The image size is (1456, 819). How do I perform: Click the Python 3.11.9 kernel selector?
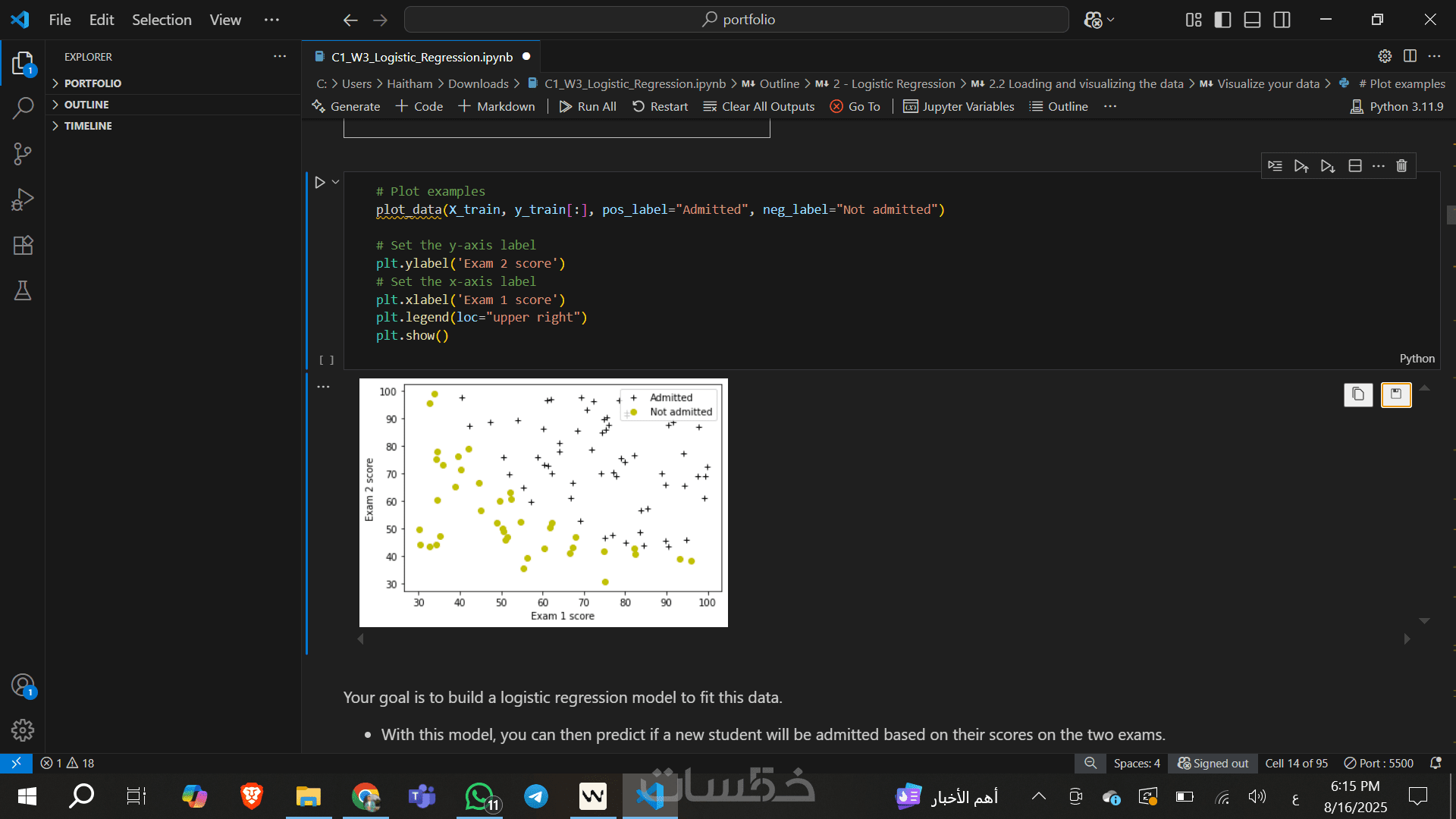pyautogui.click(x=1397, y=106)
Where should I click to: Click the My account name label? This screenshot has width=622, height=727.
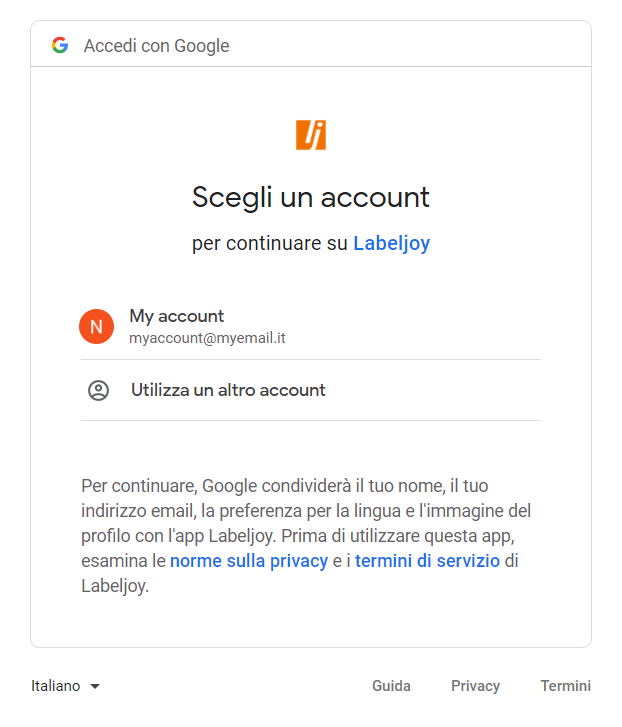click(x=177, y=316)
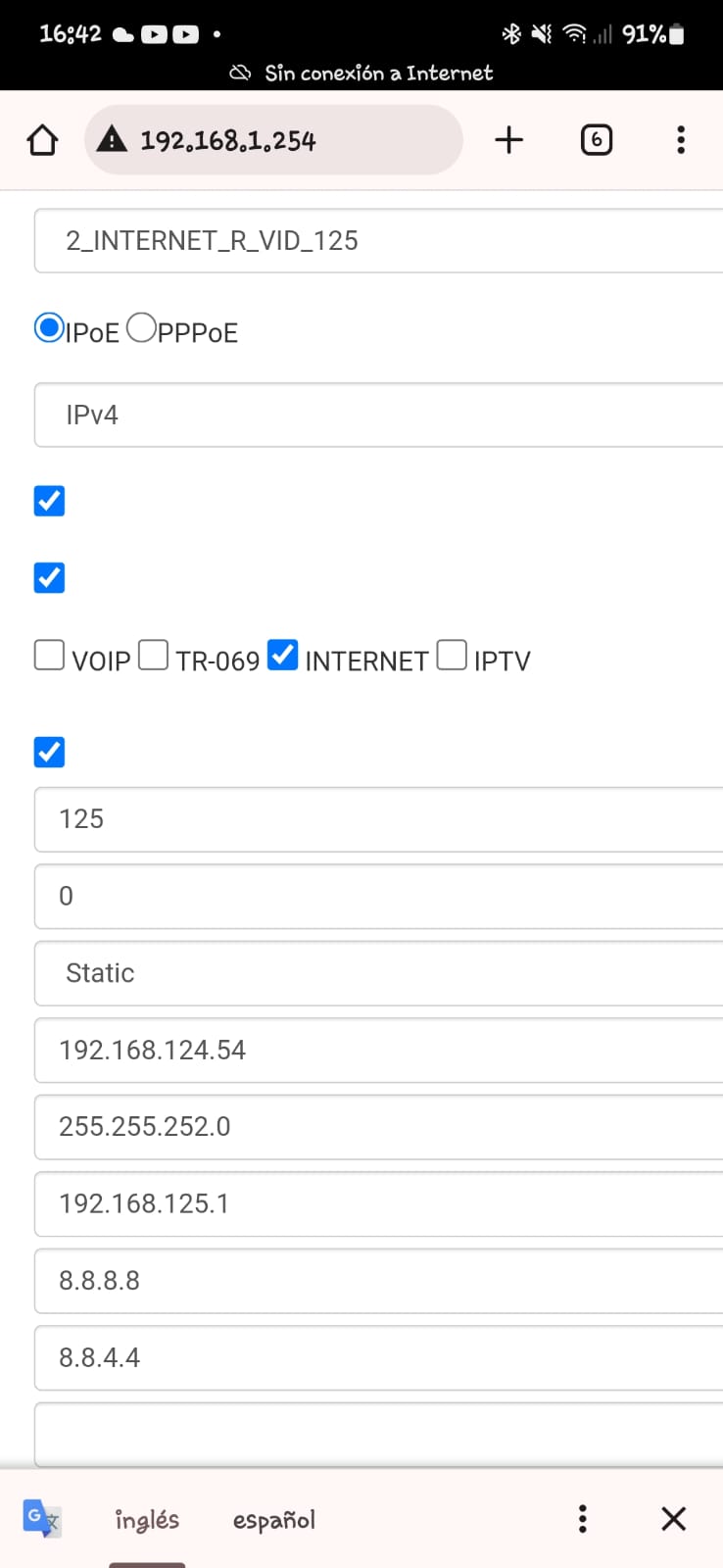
---
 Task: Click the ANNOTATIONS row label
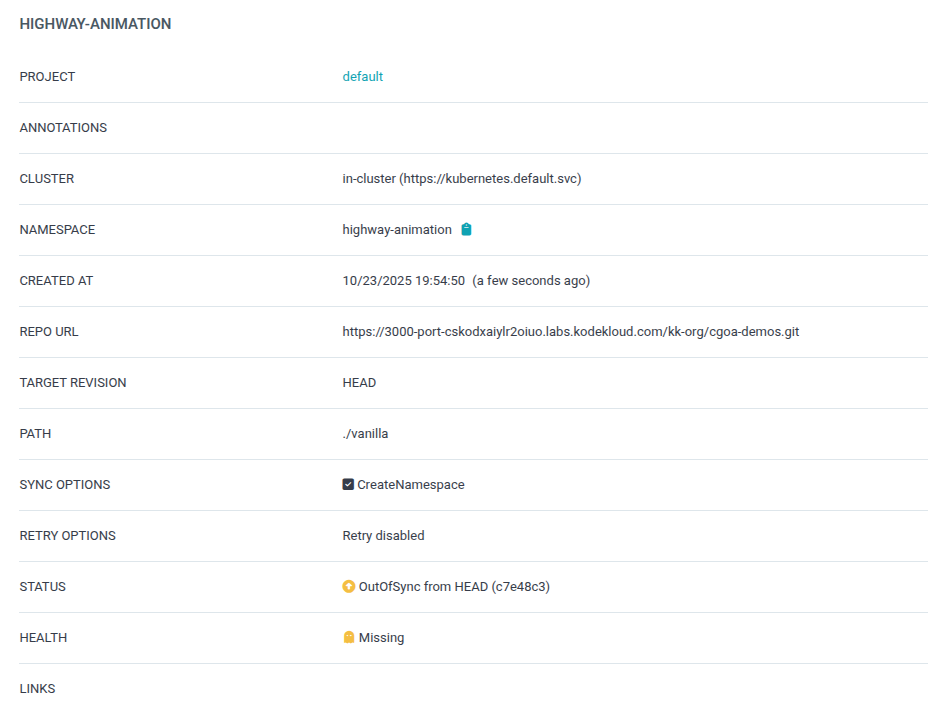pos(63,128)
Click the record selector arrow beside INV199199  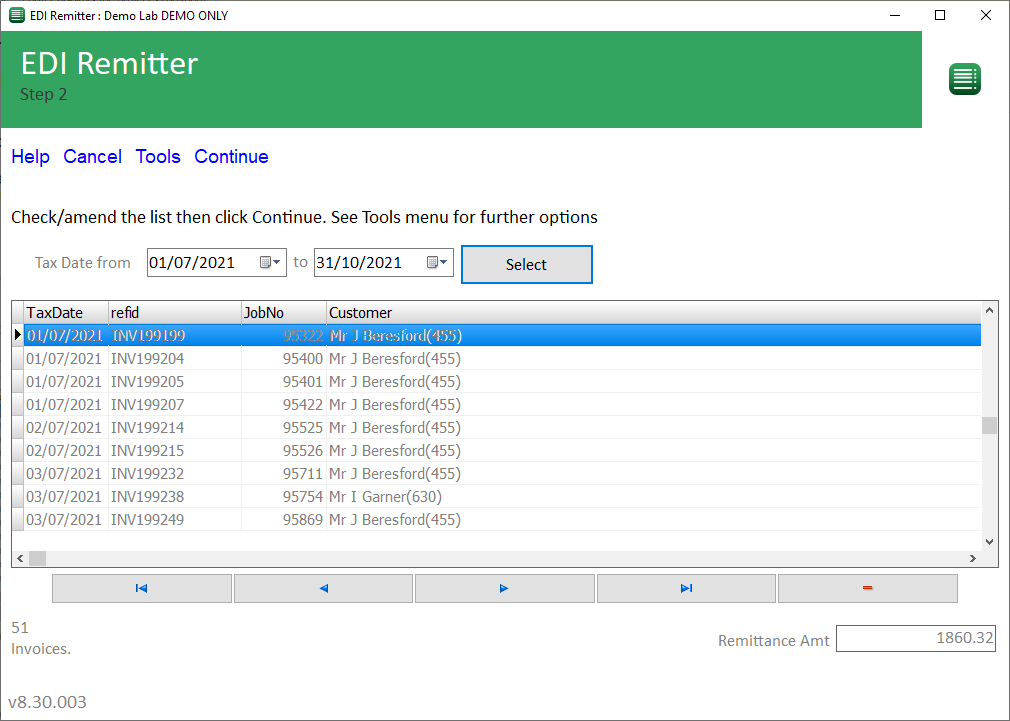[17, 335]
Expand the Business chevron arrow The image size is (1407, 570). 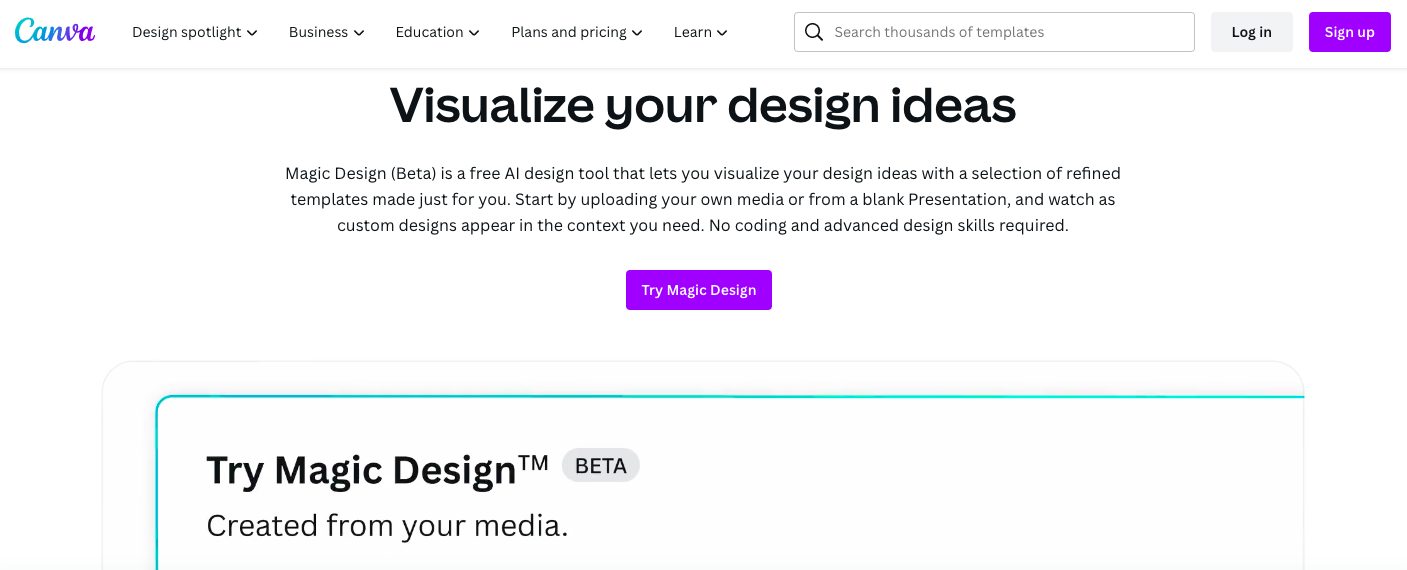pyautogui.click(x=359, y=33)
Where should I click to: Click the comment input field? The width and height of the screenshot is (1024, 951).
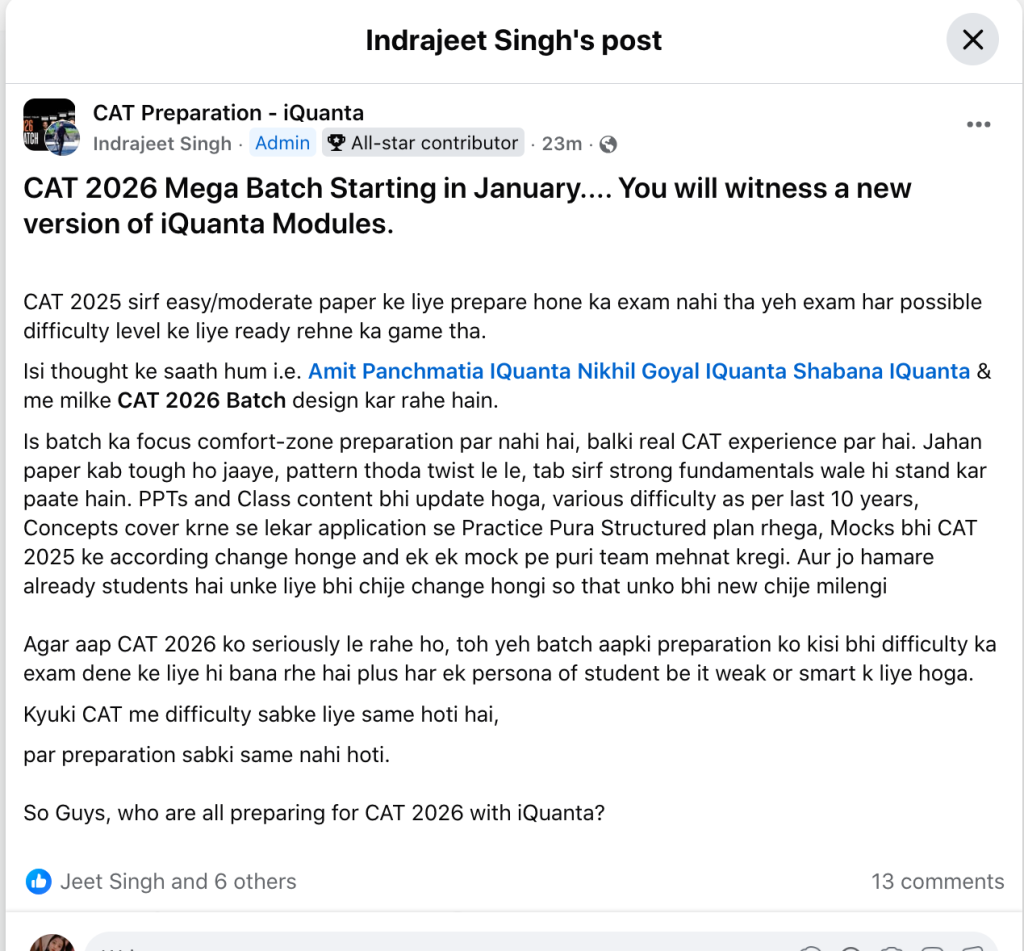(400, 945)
...
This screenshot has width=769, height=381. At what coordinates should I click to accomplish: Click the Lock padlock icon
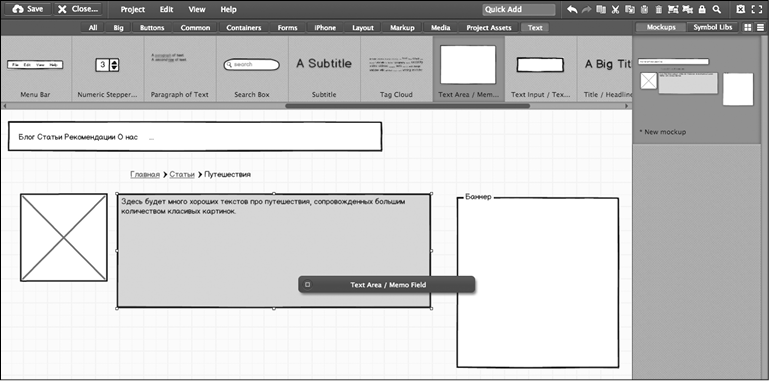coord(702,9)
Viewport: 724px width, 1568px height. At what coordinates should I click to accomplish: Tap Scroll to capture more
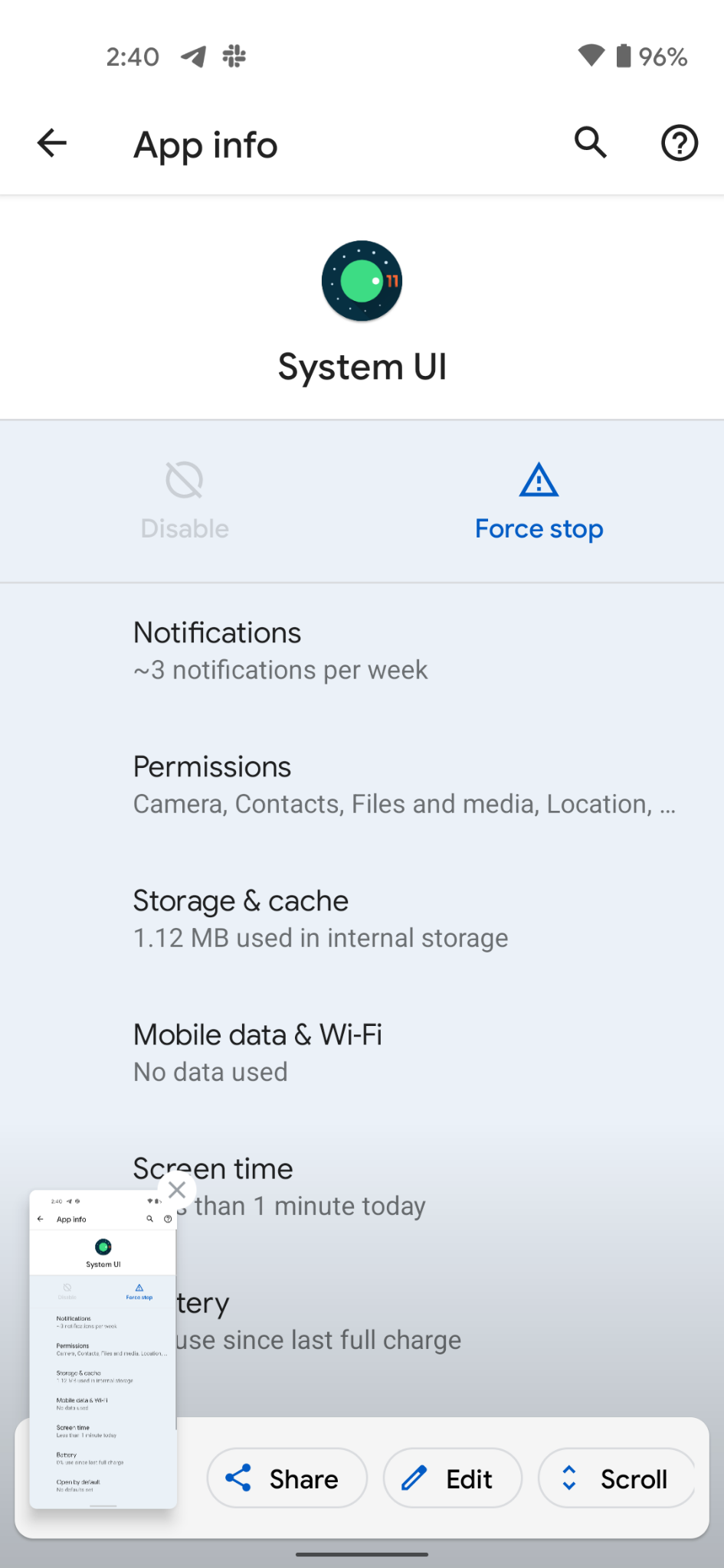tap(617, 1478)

What the task asks: Rewrite the entries starting at the line containing "Viewport: 724px width, 1568px" and ending at the line containing "tap(617, 1478)", changing "capture" to "record" and keeping everything else the same. Omit the pictures from your answer.

Correct output:
Viewport: 724px width, 1568px height. At what coordinates should I click to accomplish: Tap Scroll to record more
tap(617, 1478)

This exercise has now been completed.